WRITTEN INSTRUCTION
How many lines in the entries below contain the string "width"? Reply with the number alone.

INFORMATION GIVEN
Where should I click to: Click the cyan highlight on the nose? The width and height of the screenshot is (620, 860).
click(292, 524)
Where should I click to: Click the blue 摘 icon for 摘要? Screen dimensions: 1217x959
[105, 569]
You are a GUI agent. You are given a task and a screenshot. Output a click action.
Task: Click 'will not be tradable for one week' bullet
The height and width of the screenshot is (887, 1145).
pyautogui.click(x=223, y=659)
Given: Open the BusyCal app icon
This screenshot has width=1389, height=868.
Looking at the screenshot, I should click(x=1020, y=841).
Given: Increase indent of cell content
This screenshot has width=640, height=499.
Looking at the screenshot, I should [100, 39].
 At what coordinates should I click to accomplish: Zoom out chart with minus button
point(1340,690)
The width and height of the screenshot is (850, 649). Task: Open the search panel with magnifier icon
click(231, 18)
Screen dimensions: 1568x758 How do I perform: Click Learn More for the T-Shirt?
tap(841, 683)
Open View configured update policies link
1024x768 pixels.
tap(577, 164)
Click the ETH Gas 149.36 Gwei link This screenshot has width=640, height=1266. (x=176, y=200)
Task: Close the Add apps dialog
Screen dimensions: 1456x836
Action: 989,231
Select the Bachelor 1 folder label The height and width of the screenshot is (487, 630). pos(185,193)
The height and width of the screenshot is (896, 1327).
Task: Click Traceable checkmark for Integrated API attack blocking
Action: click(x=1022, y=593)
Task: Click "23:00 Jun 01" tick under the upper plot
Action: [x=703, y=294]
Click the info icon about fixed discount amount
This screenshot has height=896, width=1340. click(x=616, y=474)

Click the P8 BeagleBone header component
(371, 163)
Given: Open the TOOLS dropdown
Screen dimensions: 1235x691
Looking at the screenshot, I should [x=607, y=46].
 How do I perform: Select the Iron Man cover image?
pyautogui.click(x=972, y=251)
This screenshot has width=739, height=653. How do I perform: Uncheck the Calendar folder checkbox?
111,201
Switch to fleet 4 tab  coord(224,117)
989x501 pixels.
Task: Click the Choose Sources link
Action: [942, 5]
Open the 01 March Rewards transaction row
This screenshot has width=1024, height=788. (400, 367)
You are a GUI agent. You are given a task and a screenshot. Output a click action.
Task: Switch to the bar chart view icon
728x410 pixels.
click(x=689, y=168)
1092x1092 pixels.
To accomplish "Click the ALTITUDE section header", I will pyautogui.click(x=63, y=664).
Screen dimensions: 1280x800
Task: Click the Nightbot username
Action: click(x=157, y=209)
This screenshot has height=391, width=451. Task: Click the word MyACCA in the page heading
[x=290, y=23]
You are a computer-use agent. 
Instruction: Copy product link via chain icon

EXPECTED ANSWER
12